Required work —
[a] In the blog post on Hildebrandt's Francolin, which national park was the writer leaving when the male bird was seen?
[b] Write the next part of the blog post about Hildebrandt's Francolin, picking up after its final sentence.

::: Supplied text :::

Wednesday, September 26, 2012

182 : Hildebrandt's Francolin


Hidlebrandt's Francolin - Francolinus Hildebrandti

Another species of Francolin associated with bushy grassland. I think this male bird was on display as we drove out of Manyara National Park saying goodbye - but with the Ngorogoro Crater and the wilds of the Serengetti all to come.

When I think about birding in the UK or even Dubai and I think about birding in places like Tanzania or Sri Lanka (e.g. the Yala national park) I wonder what Britain looked like when it was mostly covered in forest perhaps 1500 year's ago. When wetlands covered a third of the land and packs of wolves, bears, moose and beaver roamed the land. All of the big animals in the third world are hanging on by a thread granted - but they are still there. There just seems to be more birdlife in the National Parks in the third world I have seen as well. I am not an ecologist and I understand that there are only so many "biomes" in the UK. When I see a francolin in Africa or India (or any other kind of Quail, Partridge or Grouse type thing) it takes me a good twenty minutes to start to figure out what it is - if the driver hasn't already told me. The options in East Africa are Guineafowl (3 species), Forest Francolins (5 species), Red-winged Francolins (5 species), Other Francolins (6 species), Spurfowls (3), Quails (3), Button-Quails (3), Flufftails (6). In Britain I think I would be looking at Red and Black grouse, Pheasant, Grey and Red-Legged Partridge and Common Quail - possibly stick in a couple of other introduced Pheasant species like Lady Amherst's Pheasant. There are a bewildering number of alterantives in East Africa to any common ''form" of bird.

I am reading a book about butterflys at the moment - Butterfly Isles where a guy sets out to see all of Britain's Butterflys in a single year. If diversity is built from the ground up then this tells a story. We don't have anywhere near as many butterflys as birds. Some of them depend on specific food plants and some of them are quite adapatable both in terms of food and climate. Take the Adonis Blue. It requires a specific length of cropped grass and a specific red ant that the caterpillar will rely on to get through the Winter (hiding itself as an ant grub in the nest by the specific use of pherenomes). We are losing these butterflys due to changes in grazing patterns etc. The fuss over the Winchester bypass was in part caused by the fact that it was one of these Southern grasslands or downs. There are a dozen or more highly specialised butterflys hanging on in remnant patches of habitat - ditto orchids - wild flowers - rare mushrooms - trees even - and birds. Nightingales require a specific type of woodland - a mess actually - a specific treatment of the understory in order to thrive. Other birds and plants well - they just do well for whatever reason when man's impact boosts their niche. Gulls, magpies etc - any bird that likes the detritus of the Western world. I think Britain is sorely impoverished. The pressure of 68 million people on such a tiny patch of land must just bludgeon diversity out to the very edge of every view.

::: Provided data :::

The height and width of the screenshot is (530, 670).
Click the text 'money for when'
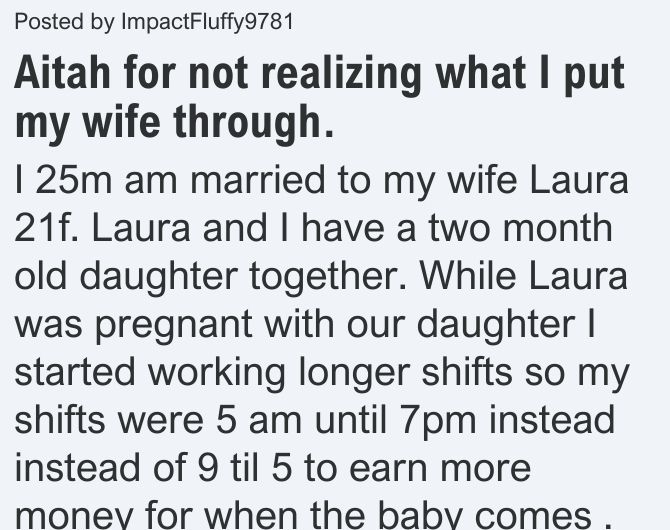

:::

Expected answers —
[a] Manyara National Park

[b]
Having said that I could travel for miles in India or Africa seeing only a few species. The explosion in diversity happens when we let the plants and insects thrive in a natural setting. Diveristy built from the bottom up.

I read that the man who owned Oz magazine is it - a hippy multi-millionaire has willed a vast tract of land by UK standards to be turned back into primordial English lowland woodland. Fantastic. There is a small copice near my parents home - I have walked around it in all seasons for 15 years. It has a "Millenium Green" abutting it which is managed for the wild grass and flowers. Clouds of Gold finches, Yellowhammer, Little owls, Spotted Flycatchers - butterflys (I started to notice them more recently). Its not just the numbers of different species but the ''weight'' of them. Nature should be threaded through every space we have - every garden, every wayside, every verge, every corner. Its a bit hard to see the big animals coming back (if we have stories about foxes attacking babies then god knows what wolves would do for the Daily Mail). We have to try though.

I am leaving a wood somewhere. Some of that c**py oil seed rape or linseed can be given over for something else. I have a fair idea now about what to do with myself when I grow up. I will start with a pond and we can go from there.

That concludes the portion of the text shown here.